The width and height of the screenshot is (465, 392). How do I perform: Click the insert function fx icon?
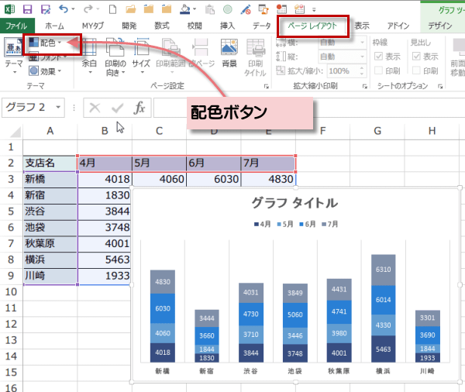140,108
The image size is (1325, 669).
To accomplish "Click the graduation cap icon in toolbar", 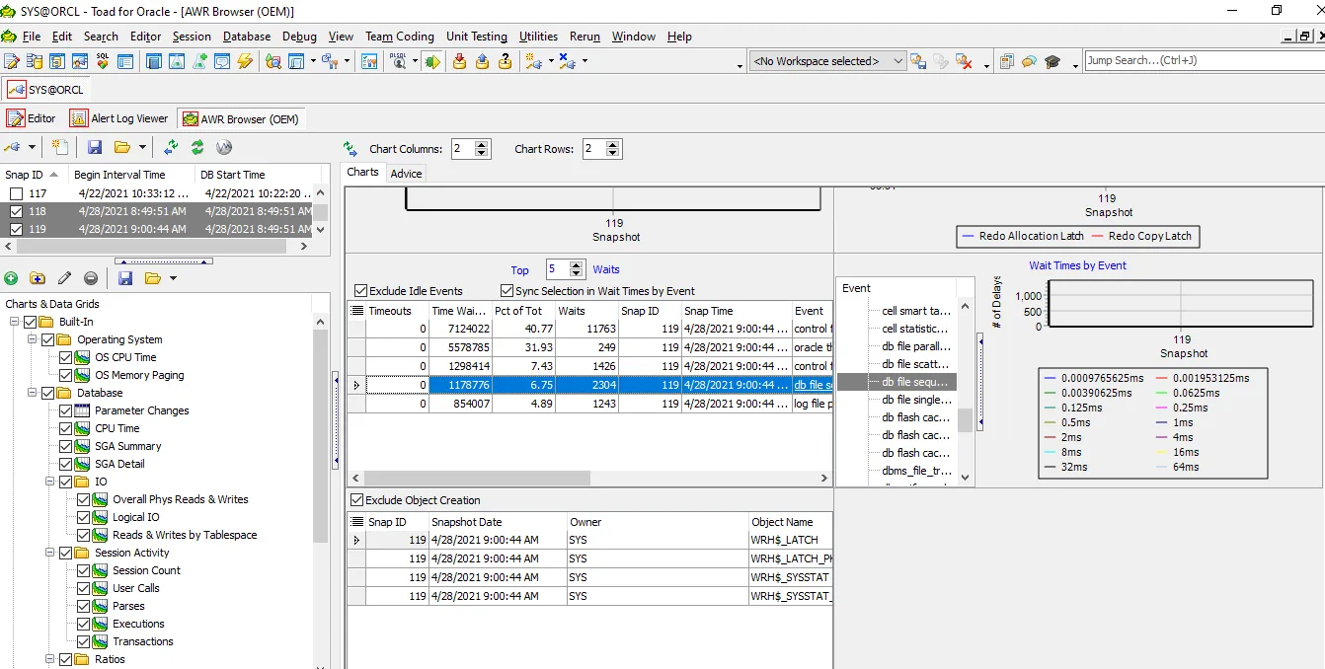I will click(x=1052, y=61).
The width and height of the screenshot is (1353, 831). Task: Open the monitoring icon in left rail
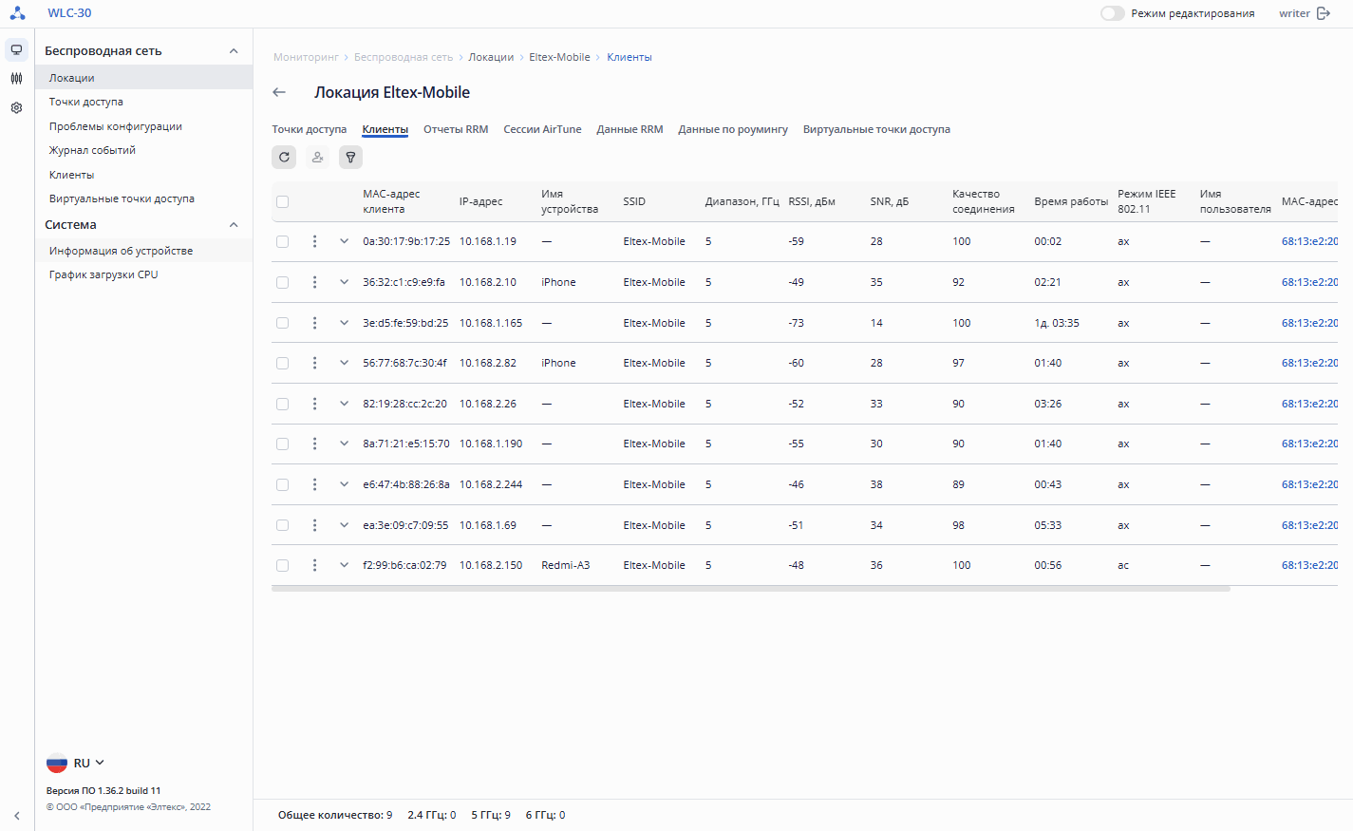point(17,49)
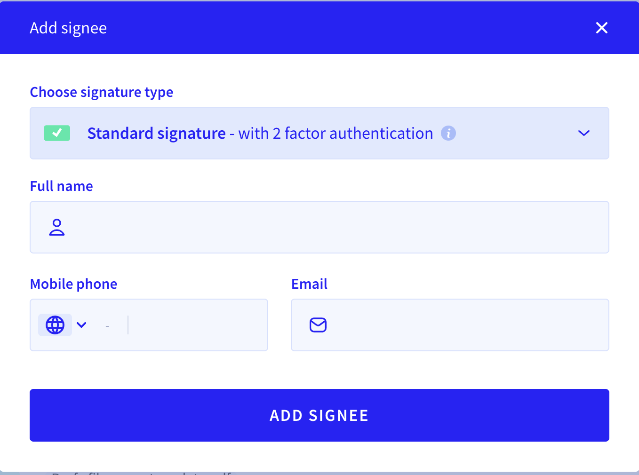This screenshot has height=475, width=639.
Task: Focus the Email input field
Action: click(450, 325)
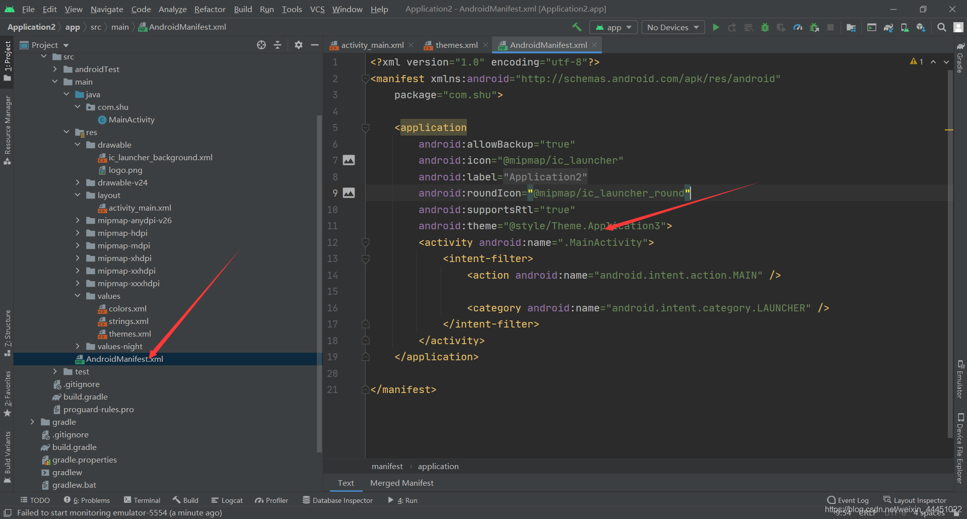The image size is (967, 519).
Task: Hide the Project tool window
Action: coord(315,45)
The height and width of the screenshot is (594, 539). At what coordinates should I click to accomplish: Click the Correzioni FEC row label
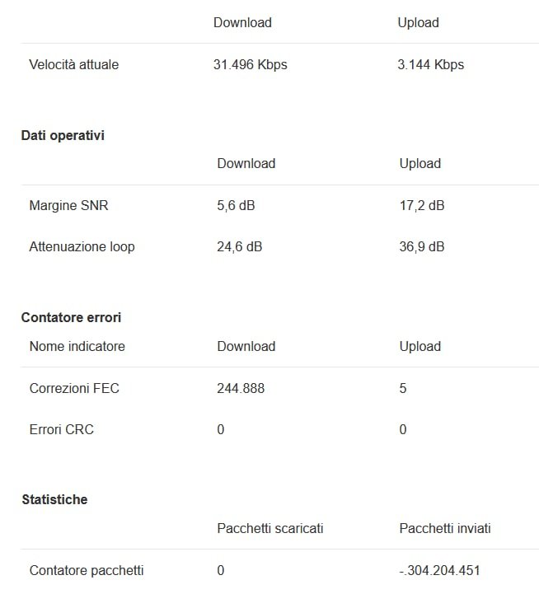point(74,388)
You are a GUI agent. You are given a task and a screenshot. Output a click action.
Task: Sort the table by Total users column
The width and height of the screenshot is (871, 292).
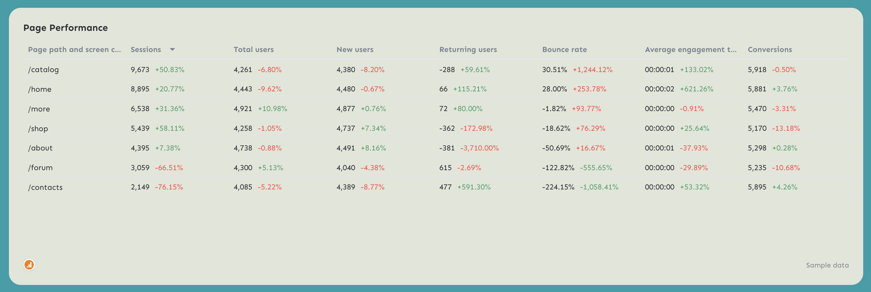[254, 49]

Task statement: Needed here is only the span from the line with "The width and height of the screenshot is (871, 292)." through the last line of the entries, copied exactly with both ends and without pictures.

Exercise result:
The width and height of the screenshot is (871, 292).
[254, 49]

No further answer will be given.